Nell’ambito dell’attività di vigilanza, l’ANAC ha riscontrato la non corretta individuazione del soggetto cui affidare i compiti di RPCT Responsabile della Prevenzione della Corruzione e della Trasparenza – all’interno degli ordini e dei collegi professionali.

Il comunicato del Presidente Francesco Merloni del 28 novembre 2019 ha ribadito che, come già chiarito nell’approfondimento del PNA 2016, Sezione III dedicata agli ordini e collegi professionali e nel PNA 2019, parte IV, § 1, I criteri di scelta del RPCT, il RPCT deve essere individuato da ciascun consiglio nazionale, ordine e collegio professionale (sia a livello centrale sia a livello locale) in un dirigente interno, a conoscenza delle dinamiche e dell’organizzazione dell’Ente di cui fa parte e che pertanto può svolgere al meglio le funzioni e i compiti previsti dalla normativa vigente.

Qualora l’ordine/collegio, a causa del numero limitato, assegni a propri dirigenti compiti gestionali, sarà possibile individuare quale RPCT uno di tali dirigenti dando la preferenza a quelli cui sono assegnati i compiti gestionali più compatibili con il ruolo di RPCT.
In caso di assenza di personale dirigenziale, sarà possibile individuare quale RPCT un profilo non dirigenziale, ferma restando la scelta di personale interno all’Ente.

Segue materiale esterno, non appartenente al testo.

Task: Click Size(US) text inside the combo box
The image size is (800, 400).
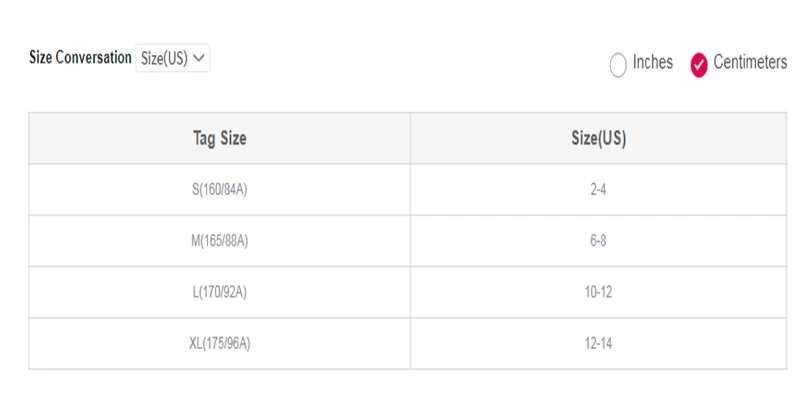Action: click(x=164, y=59)
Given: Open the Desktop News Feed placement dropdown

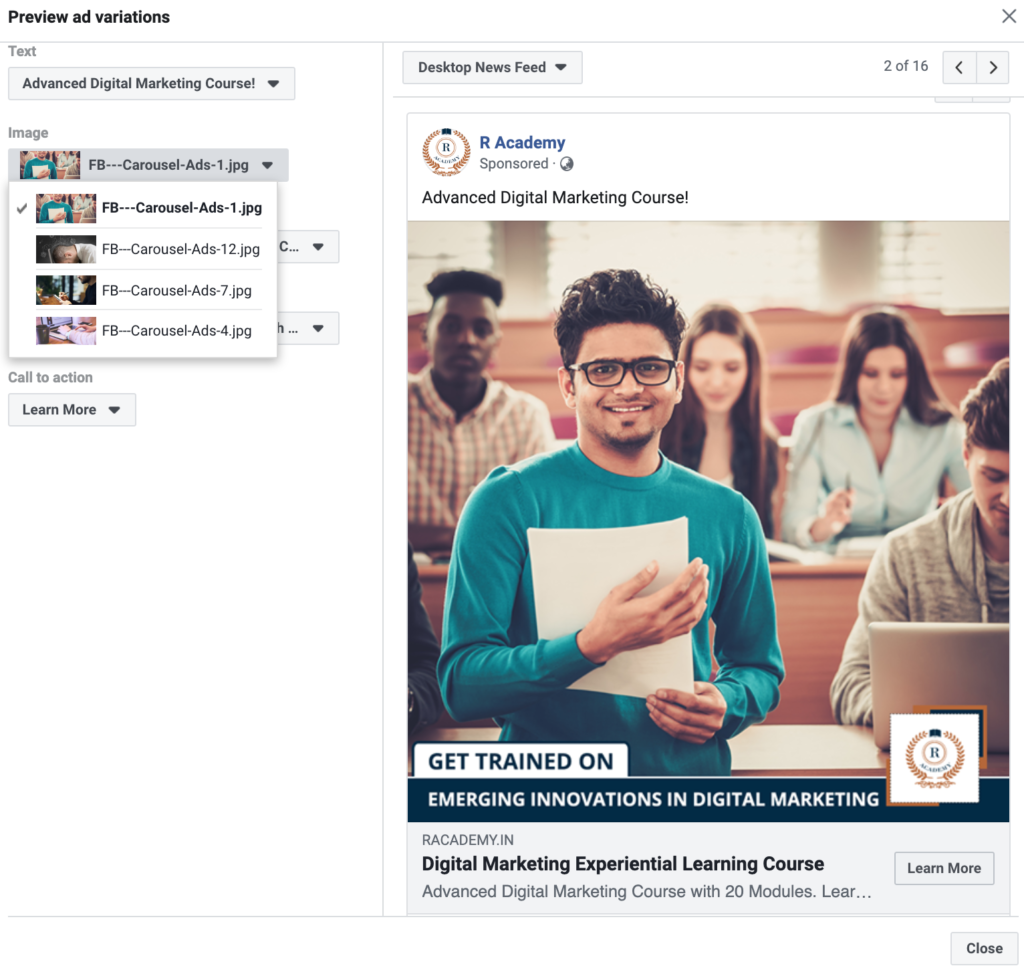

La nomina di un dirigente esterno costituisce un’assoluta eccezione. Nel caso, sussiste un preciso onere di congrua e analitica motivazione anche in ordine all’assenza di soggetti aventi i requisiti previsti dalla legge.
In via residuale e con atto motivato, il RPCT potrà coincidere con un consigliere dell’Ente, purché privo di deleghe gestionali. In tal senso, dovranno essere escluse le figure di Presidente, Consigliere segretario o Consigliere tesoriere.

È da escludersi,infine, che possa essere individuato quale RPCT un consigliere eletto presso altra circoscrizione territoriale del medesimo consiglio/ordine o un consulente esterno.